TEXTO DA PÁGINA:
______________________________
Código de Processo Penal, art. 384, §1.º

Protocolado n.º 33.116/11

Autos n.º 194/09 – MM. Juízo da Comarca de Dois Córregos

Réu: (...) E OUTROS

Assunto: controvérsia sobre a necessidade de aditamento à denúncia

 

 

EMENTA: CPP, ART. 384, §1º. ADITAMENTO À DENÚNCIA. IMPUTAÇÃO DE LESÕES CORPORAIS DOLOSAS, A TÍTULO DE DOLUS EVENTUALIS. MAGISTRADO QUE ENTENDE DEMONSTRADA A FIGURA DA CULPA CONSCIENTE. EMENDA À INICIAL DESPICIENDA. HIPÓTESE EM QUE A EXORDIAL DESCREVE TODAS AS ELEMENTARES DA CONDUTA, INSERINDO A AFIRMAÇÃO DE QUE OS ACUSADOS ASSUMIRAM O RISCO DE PRODUZIR O RESULTADO. EVENTUAL RECONHECIMENTO DA FIGURA CULPOSA CORRESPONDE, NESTE CONTEXTO, À PROCEDÊNCIA PARCIAL DA AÇÃO. ADITAMENTO DESNECESSÁRIO.
______________________________
DADOS APRESENTADOS:
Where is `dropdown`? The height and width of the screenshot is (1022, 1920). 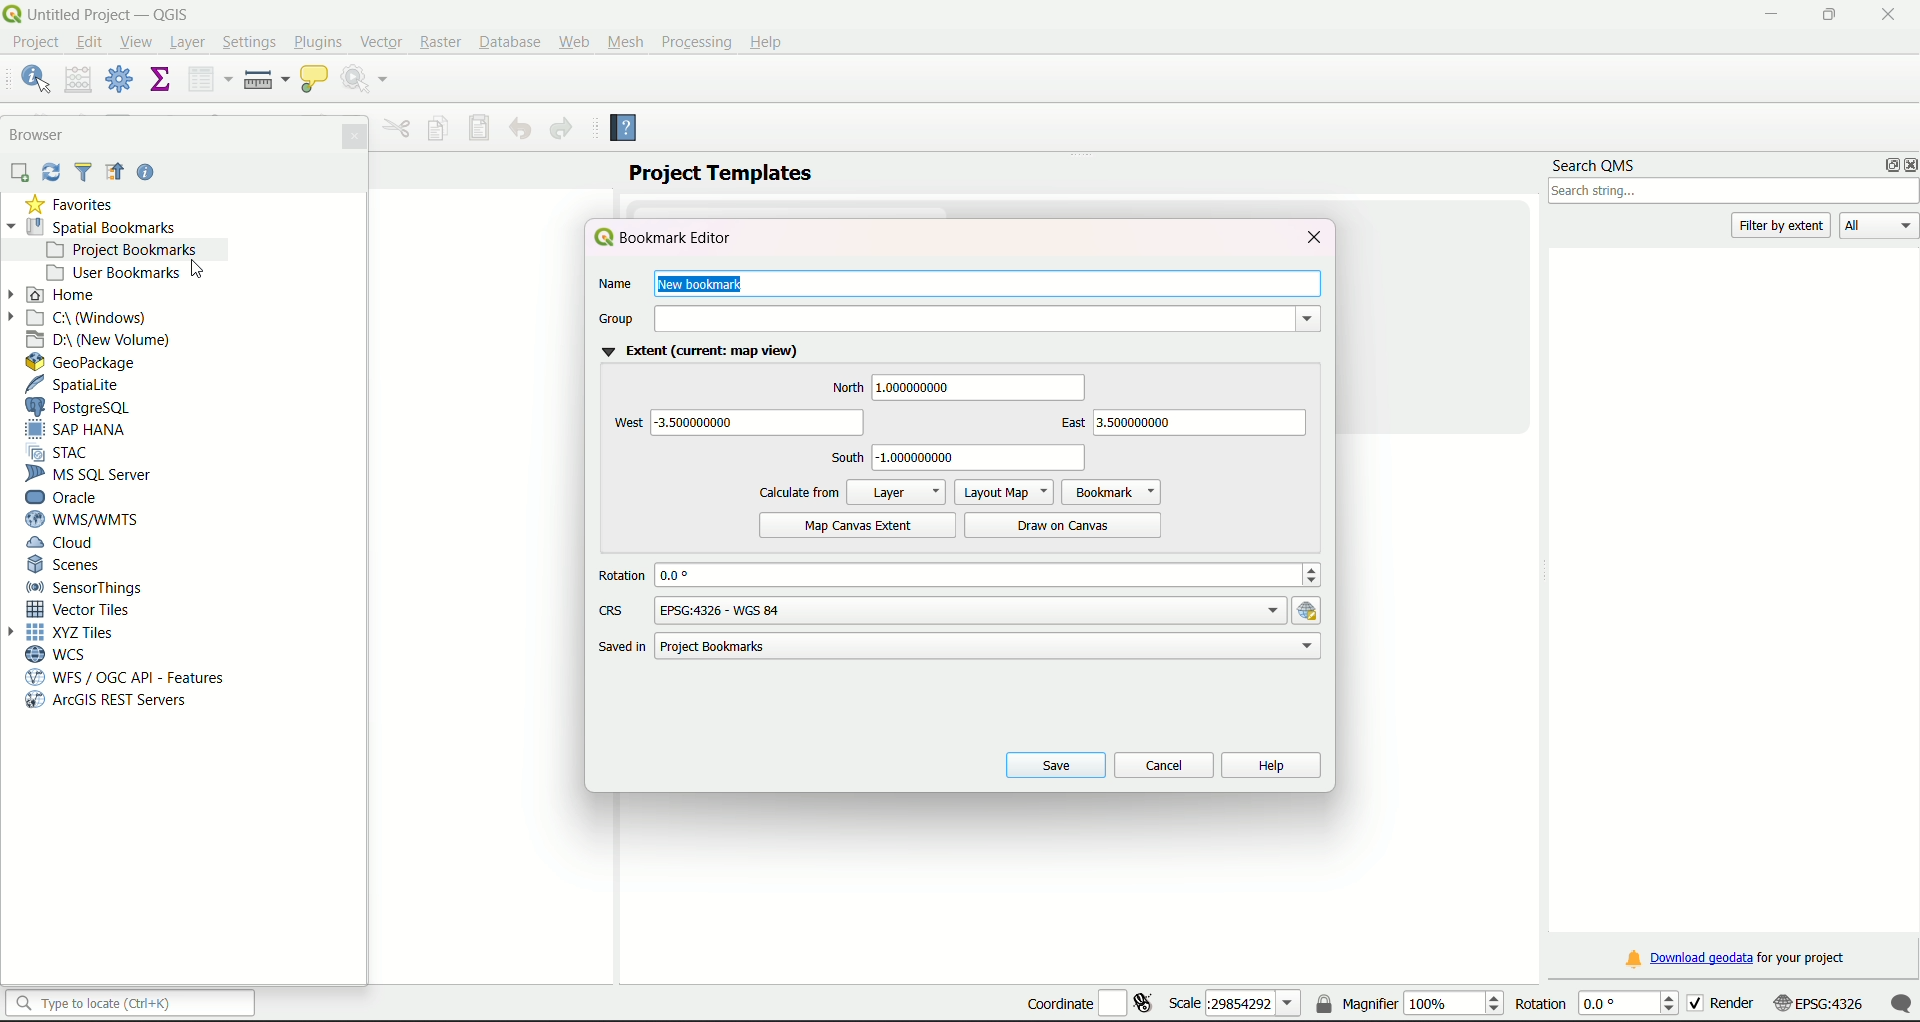
dropdown is located at coordinates (1306, 320).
______________________________
TAREFA A REALIZAR:
Responda, com base no texto da página:
(a) Qual é o número do protocolado?
(b) De qual comarca é o juízo dos autos n.º 194/09?
(c) Segundo a ementa, que figura o magistrado entende demonstrada?

RESULTADO DO EXERCÍCIO:
(a) 33.116/11
(b) Comarca de Dois Córregos
(c) A figura da culpa consciente